Diese Entwicklung hat nach Angaben der Behörden zu einer erheblichen demografischen Lücke geführt. Unter normalen Umständen hätte die Zahl der Schülerinnen und Schüler im Schuljahr 2026/2027 bei rund 665.769 gelegen. Tatsächlich rechnen die Verantwortlichen jedoch mit lediglich 625.832 Lernenden. Damit ergibt sich ein kumulativer Rückgang um nahezu 40.000 Kinder und Jugendliche, wobei jene nicht berücksichtigt sind, die keinen Zugang zu den provisorischen Bildungsangeboten erhalten haben.
Besonders gravierend fallen die Schäden an der Bildungsinfrastruktur aus. Vor Kriegsbeginn verfügte der Gazastreifen über 584 Schulgebäude. Nach Angaben der Generaldirektion für Schulbauten wurden 96 Gebäude vollständig zerstört und 44 weitere teilweise vernichtet. Weitere 137 Schulen erlitten schwere, mittlere oder leichte Schäden, wodurch ein Großteil der Einrichtungen entweder unbenutzbar wurde oder nicht mehr zugänglich ist.
Mit dieser Entwicklung ging eine drastische Einschränkung des Unterrichtsumfangs einher.
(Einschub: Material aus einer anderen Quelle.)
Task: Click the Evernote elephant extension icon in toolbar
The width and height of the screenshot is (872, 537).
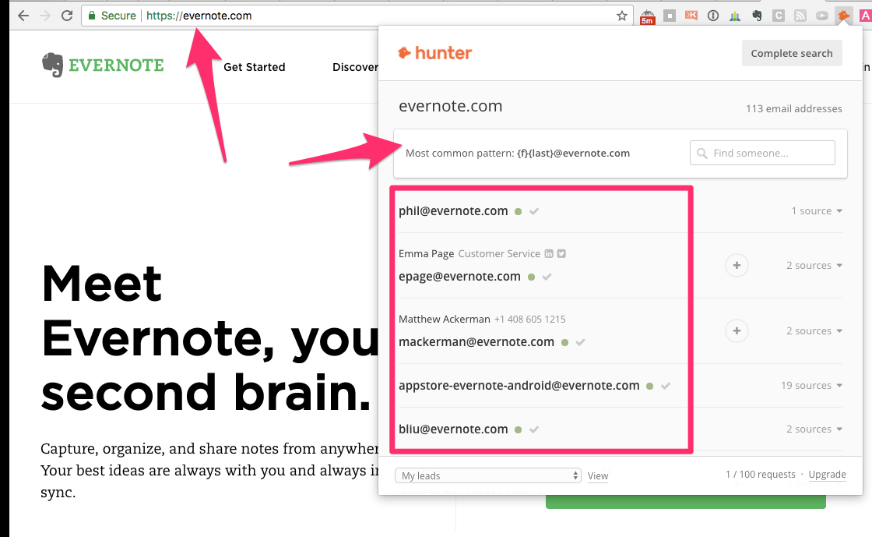Action: click(x=756, y=16)
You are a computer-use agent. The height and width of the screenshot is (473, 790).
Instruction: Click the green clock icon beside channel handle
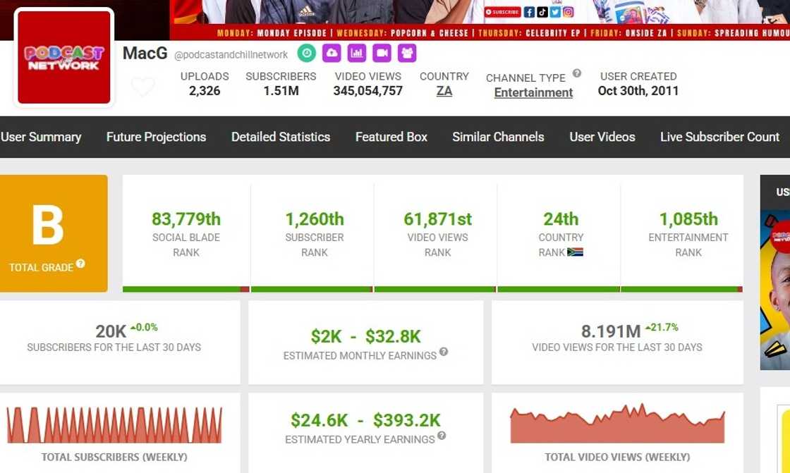306,53
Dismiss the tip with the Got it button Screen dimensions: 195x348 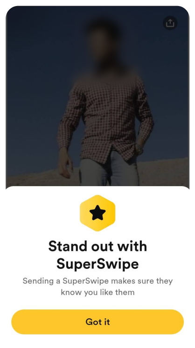pos(98,322)
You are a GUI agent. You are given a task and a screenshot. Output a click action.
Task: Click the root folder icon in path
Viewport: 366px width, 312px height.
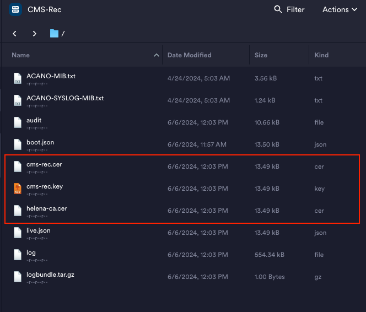(54, 34)
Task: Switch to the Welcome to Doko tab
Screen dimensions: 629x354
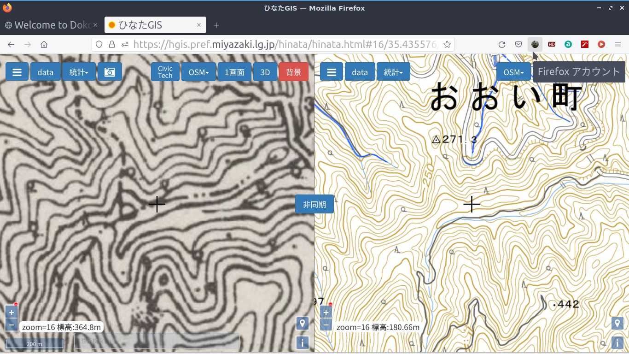Action: [x=51, y=25]
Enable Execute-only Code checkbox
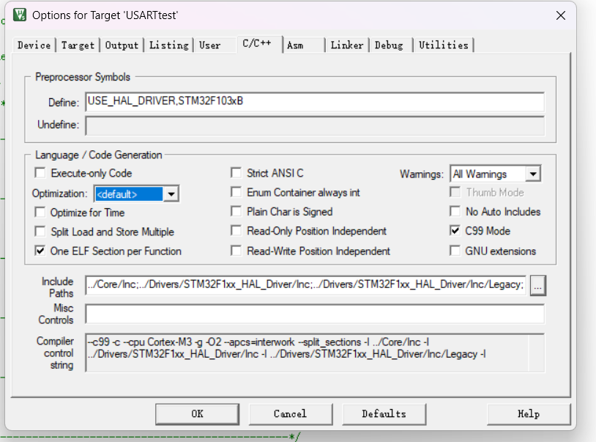Screen dimensions: 596x442 [40, 174]
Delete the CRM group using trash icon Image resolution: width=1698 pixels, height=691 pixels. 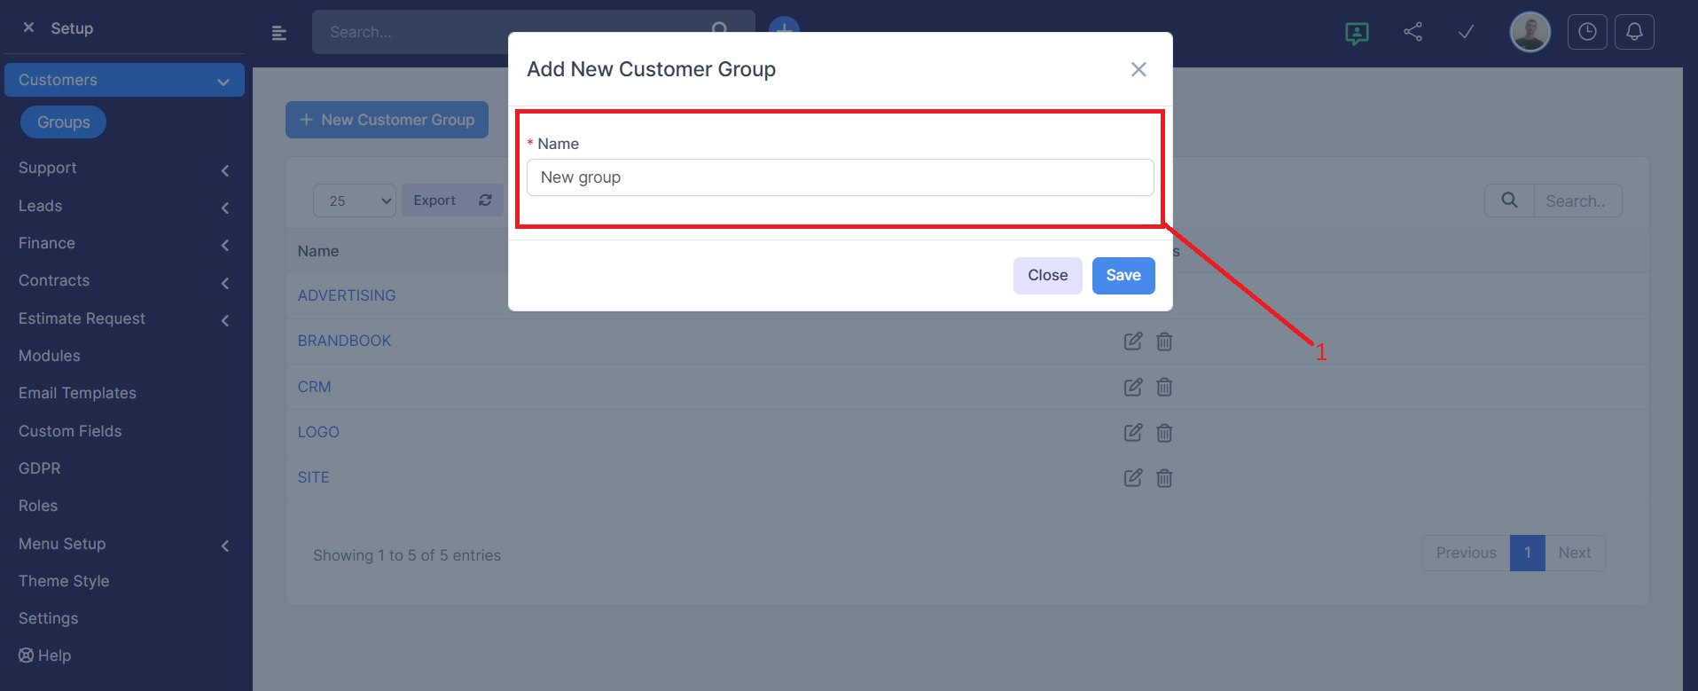(x=1164, y=388)
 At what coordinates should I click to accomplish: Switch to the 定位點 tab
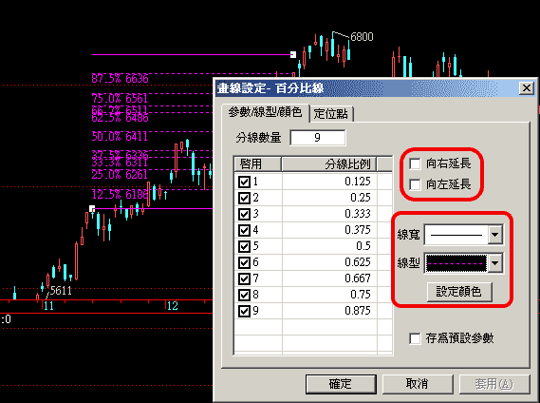[331, 114]
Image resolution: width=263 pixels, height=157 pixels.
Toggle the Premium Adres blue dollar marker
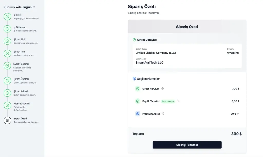tap(138, 114)
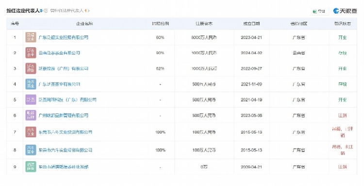Click the 企业名称 column header
The image size is (364, 186).
tap(84, 24)
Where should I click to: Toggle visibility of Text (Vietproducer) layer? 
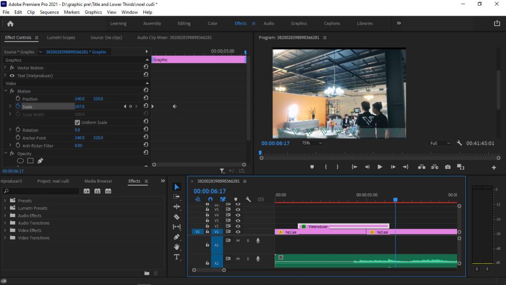(x=12, y=76)
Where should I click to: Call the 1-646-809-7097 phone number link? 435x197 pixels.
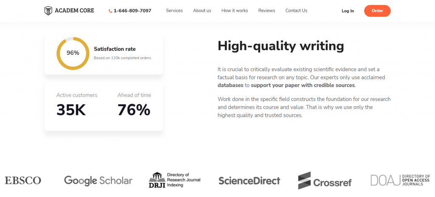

Die Zahl der Schultage verringerte sich von ursprünglich 200 auf lediglich 60 Tage pro Jahr, während die wöchentliche Unterrichtszeit von 30 auf zwölf Stunden gekürzt wurde. Auch das Fächerangebot ist inzwischen auf vier Kernbereiche begrenzt: Arabisch, Mathematik, Naturwissenschaften und Englisch. Darüber hinaus wurden praxisorientierte Aktivitäten um 60 Prozent reduziert.
Auch personell steht das Bildungssystem unter enormem Druck. Insgesamt können nach Angaben des Ministeriums 26.776 Beschäftigte des Bildungssektors, darunter 22.030 Lehrkräfte, ihre regulären Aufgaben aufgrund von Vertreibung, Sicherheitsrisiken und fehlenden Arbeitsbedingungen nicht wahrnehmen.
Trotz der schwierigen Lage gelang es dem Ministerium, den Unterricht teilweise wieder aufzunehmen. Zu diesem Zweck wurden Dutzende Feldschulen und alternative Lernorte eingerichtet sowie mit den verfügbaren Möbeln und Unterrichtsmaterialien ausgestattet. Nach Einschätzung der Verantwortlichen können diese Maßnahmen jedoch lediglich eine Notlösung darstellen und den regulären Präsenzunterricht in sicheren Schulgebäuden nicht ersetzen.